◆ Exercise brief ◆
Where the line containing "1178x861 pixels." appears, begin retyping; continue exactly through the final line of the data. Omit every picture.

Data for analysis START

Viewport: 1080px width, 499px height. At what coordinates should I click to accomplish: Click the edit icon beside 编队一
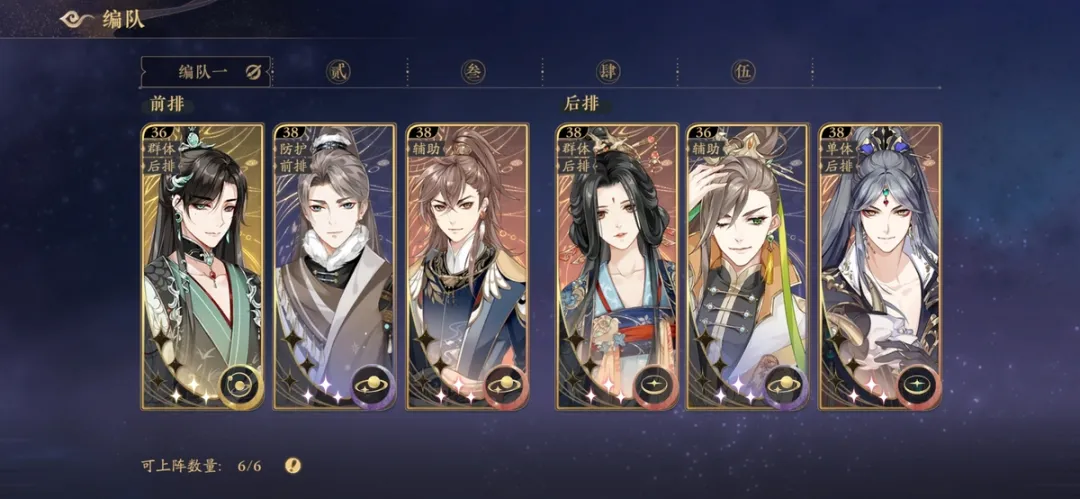tap(253, 72)
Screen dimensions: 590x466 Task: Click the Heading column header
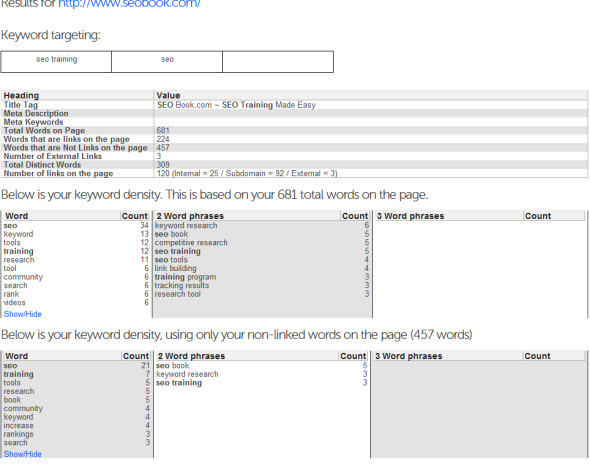coord(21,95)
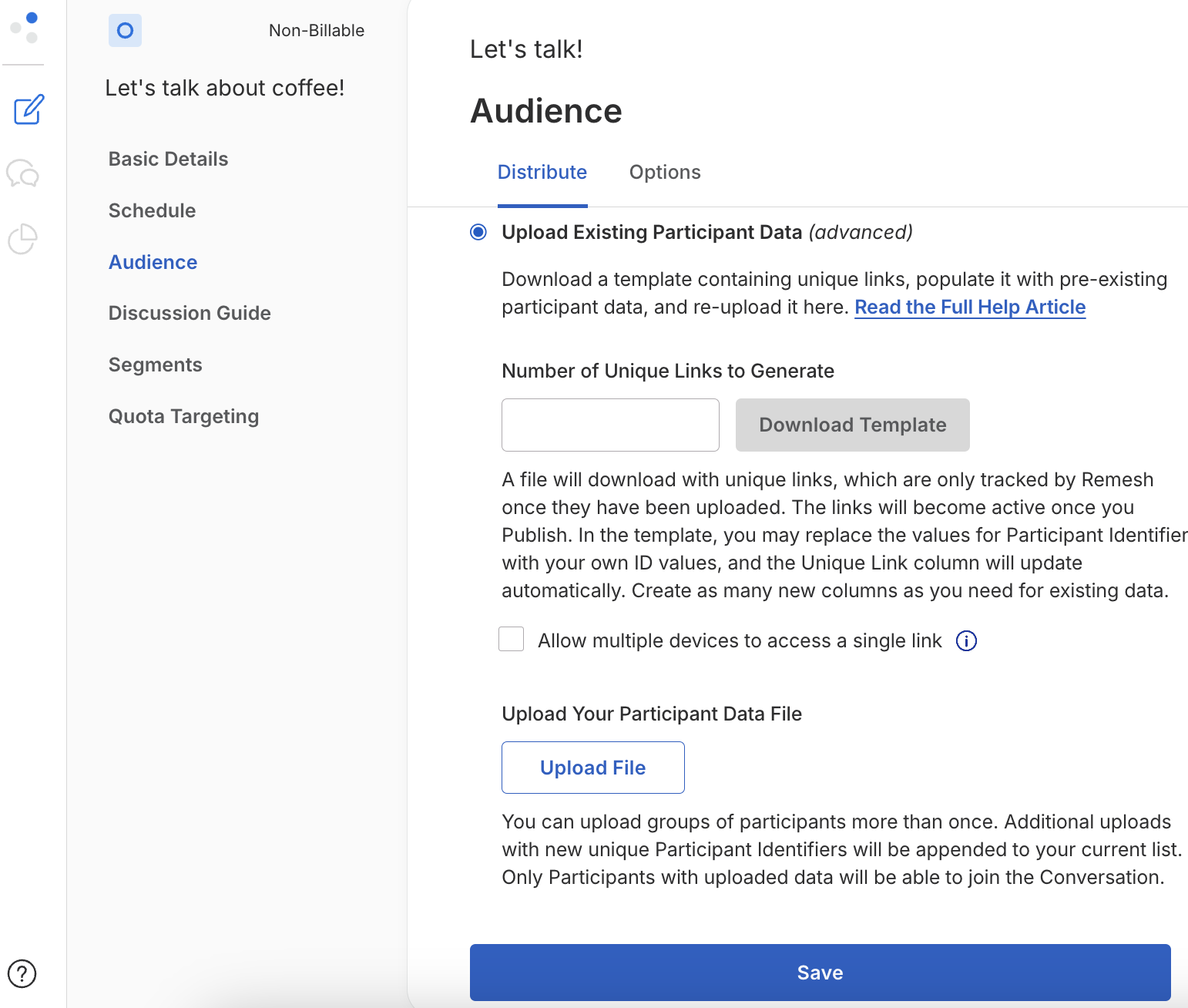Click the help question mark icon
The width and height of the screenshot is (1188, 1008).
(22, 973)
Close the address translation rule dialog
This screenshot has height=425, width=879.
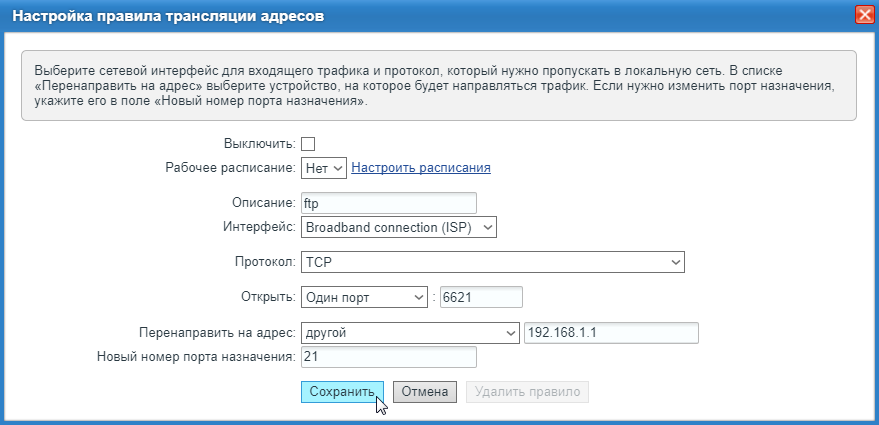click(x=866, y=15)
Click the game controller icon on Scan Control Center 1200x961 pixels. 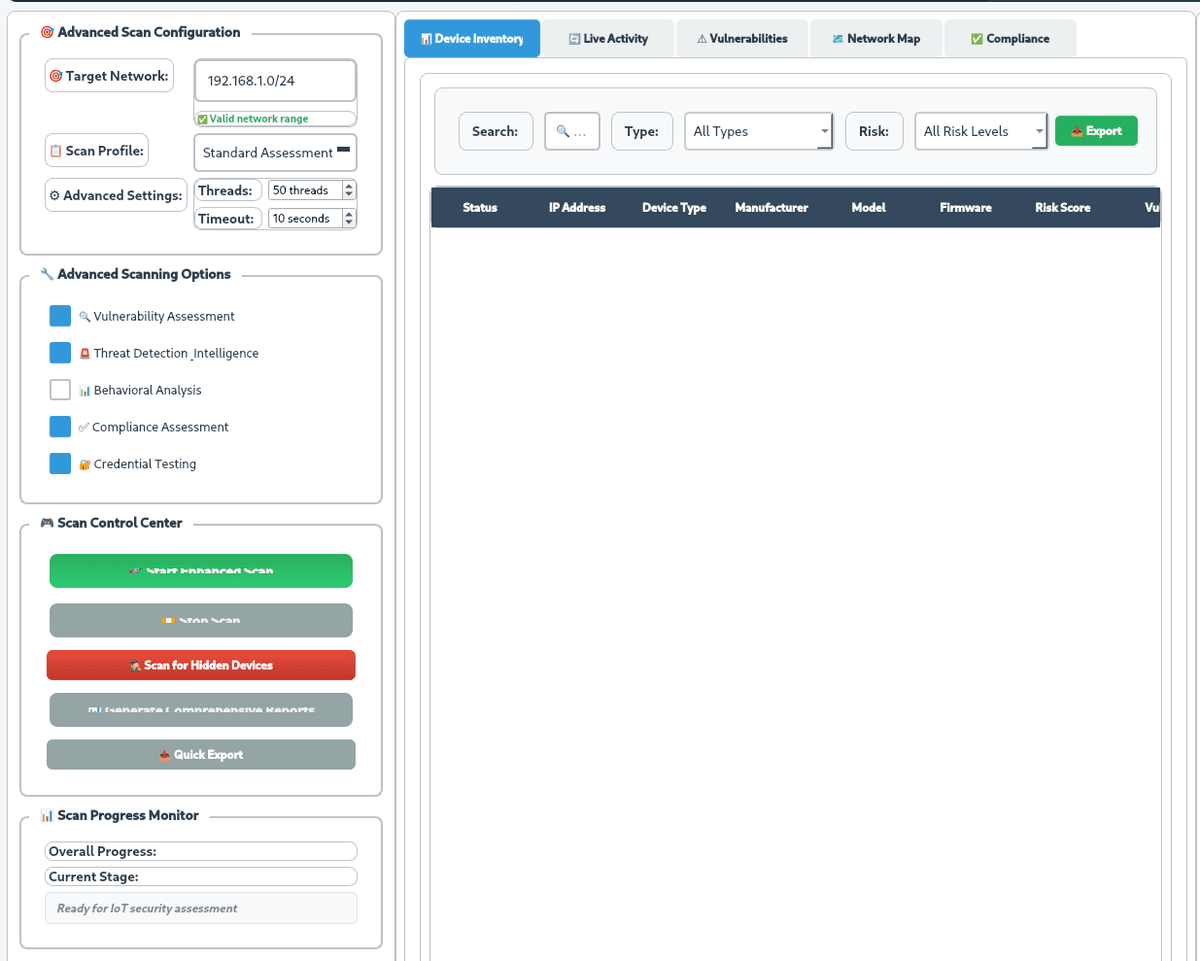click(x=46, y=522)
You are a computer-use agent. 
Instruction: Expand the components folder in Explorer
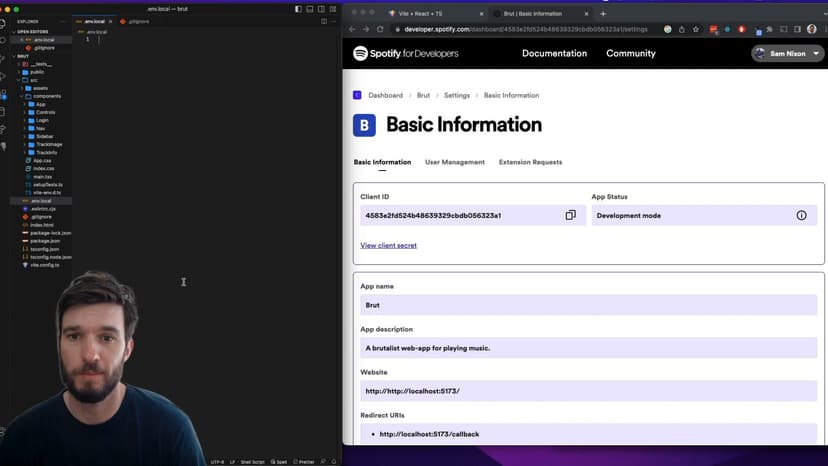(48, 96)
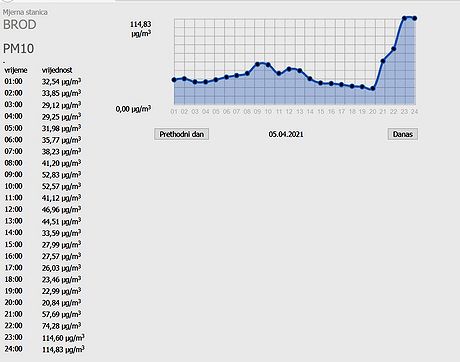Screen dimensions: 460x362
Task: Select the 09:00 peak data point
Action: coord(258,64)
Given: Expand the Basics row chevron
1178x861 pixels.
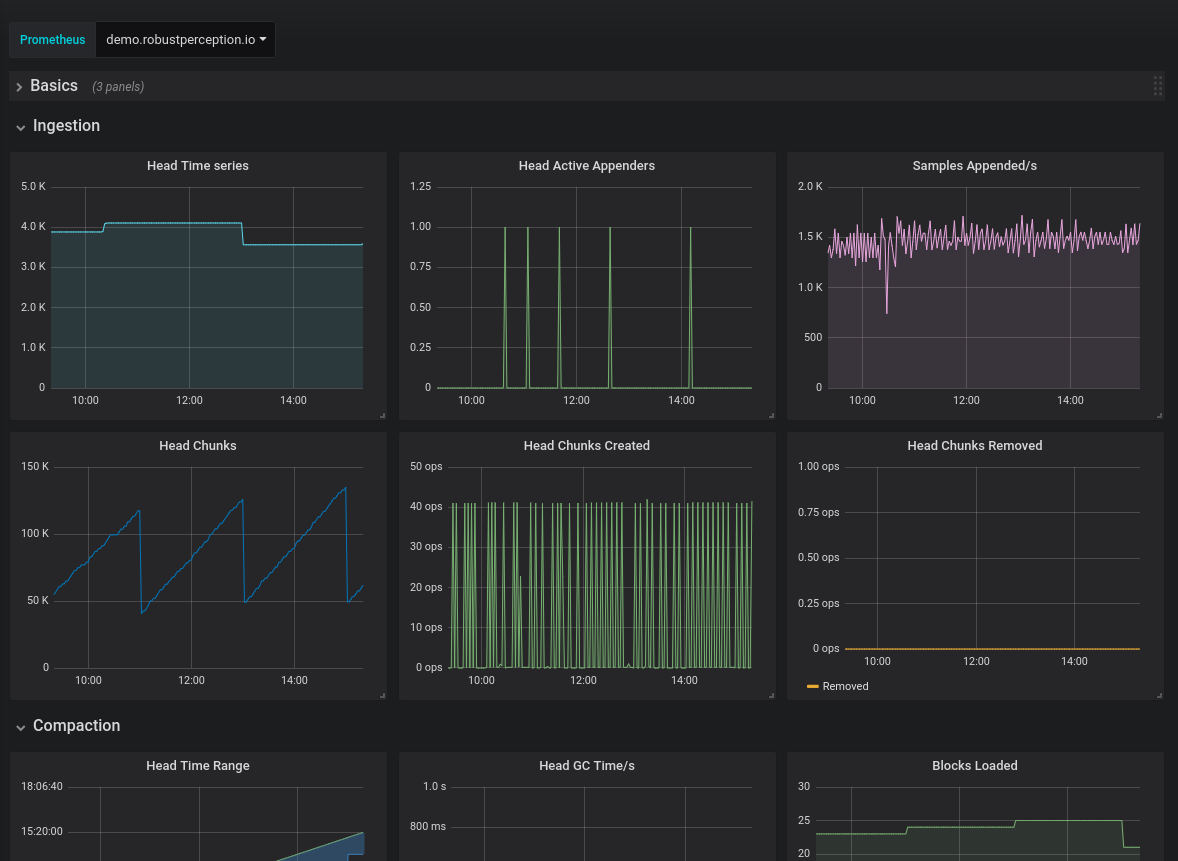Looking at the screenshot, I should point(19,87).
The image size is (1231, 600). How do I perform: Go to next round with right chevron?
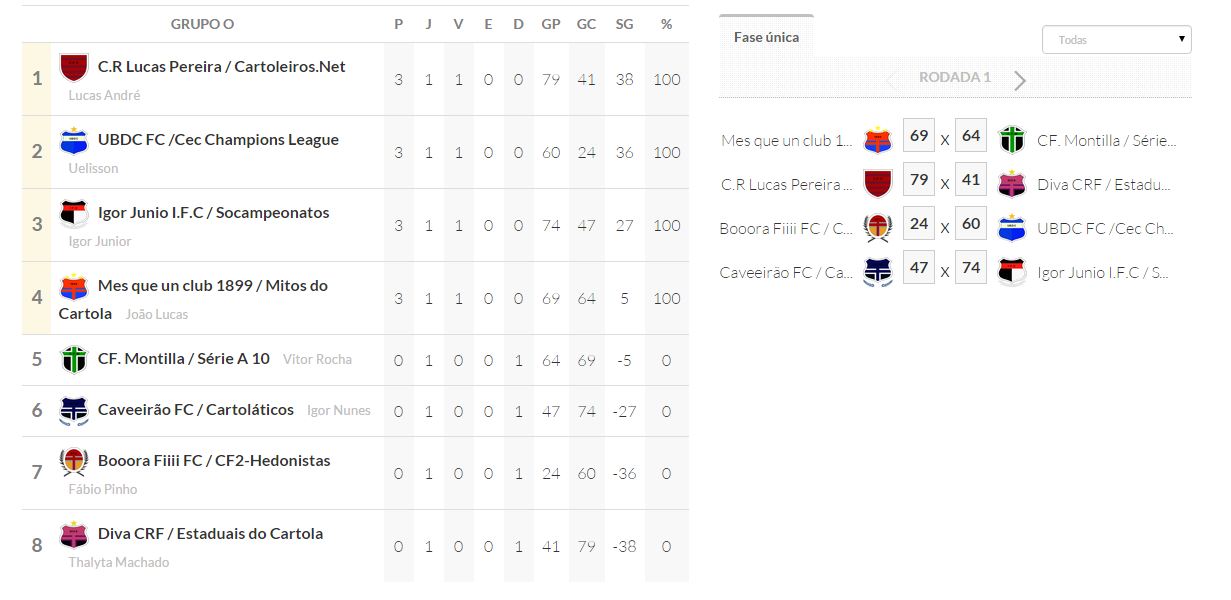(1020, 80)
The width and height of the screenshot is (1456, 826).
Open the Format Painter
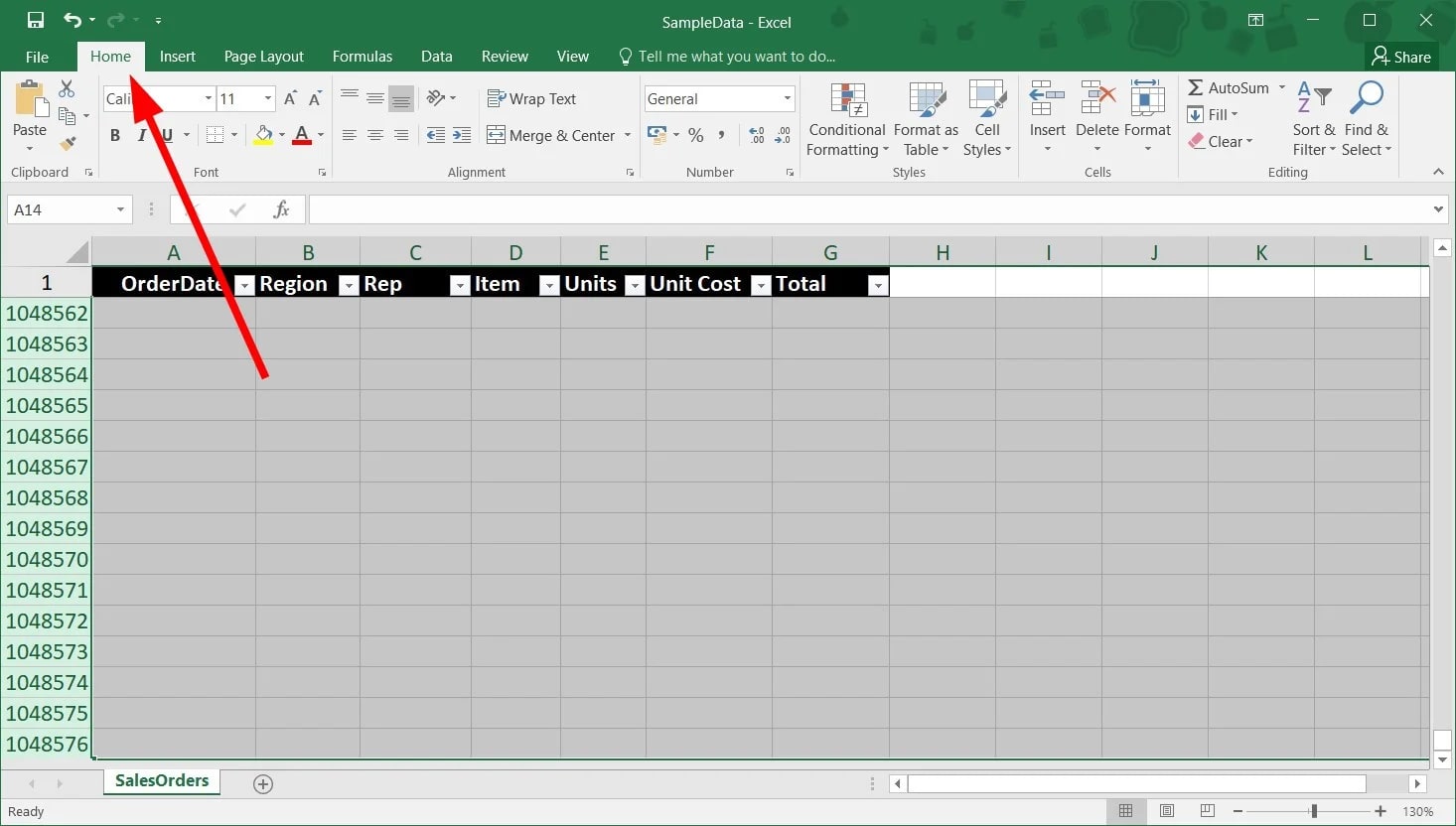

Data for analysis END

◆ Output of the exercise ◆
1178x861 pixels.
Looking at the screenshot, I should point(19,87).
The image size is (1231, 600). How do I perform: Go to next round with right chevron?
(1020, 80)
The width and height of the screenshot is (1456, 826).
Open the Format Painter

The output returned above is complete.